Sem contar que o uso indiscriminado desses fármacos tem relação direta com a saúde pública: a resistência das bactérias a antibióticos pode tornar difícil o combate a doenças no futuro. “É preciso lembrar, ainda, dos resíduos liberados no meio ambiente”, afirma Poleti.

Profissionalização do setor

Segundo os pesquisadores, a profissionalização da piscicultura no Brasil é recente. Nos últimos anos, a atenção dos produtores à higiene do ambiente de criação dos peixes tem aumentado consideravelmente. “É preciso garantir peixes saudáveis até para conquistar o mercado internacional”, aponta Milanin.

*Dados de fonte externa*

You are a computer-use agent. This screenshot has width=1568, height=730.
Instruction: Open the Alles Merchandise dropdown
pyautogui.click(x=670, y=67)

Muitas vezes, o diagnóstico de enfermidades em peixes é feito de forma visual — a partir de sinais clínicos do animal quando ele manifesta a doença. Em geral, o peixe não é enviado para laboratórios de análise, mas, quando isso ocorre, os laudos podem demorar a sair, já que muitos laboratórios usam cultivo de bactérias em meios de cultura. Isso causa, ainda, outra dificuldade: como determinadas bactérias são de difícil crescimento, dependem de meios de cultura específicos. Além disso, a análise é realizada separadamente para cada patógeno.

Os pesquisadores, então, passaram a se perguntar se um teste de monitoramento ambiental preventivo para diagnóstico de patógenos teria aplicabilidade mercadológica. A partir desse questionamento, decidiram criar uma solução que faz o exame diretamente na água em que os peixes são criados.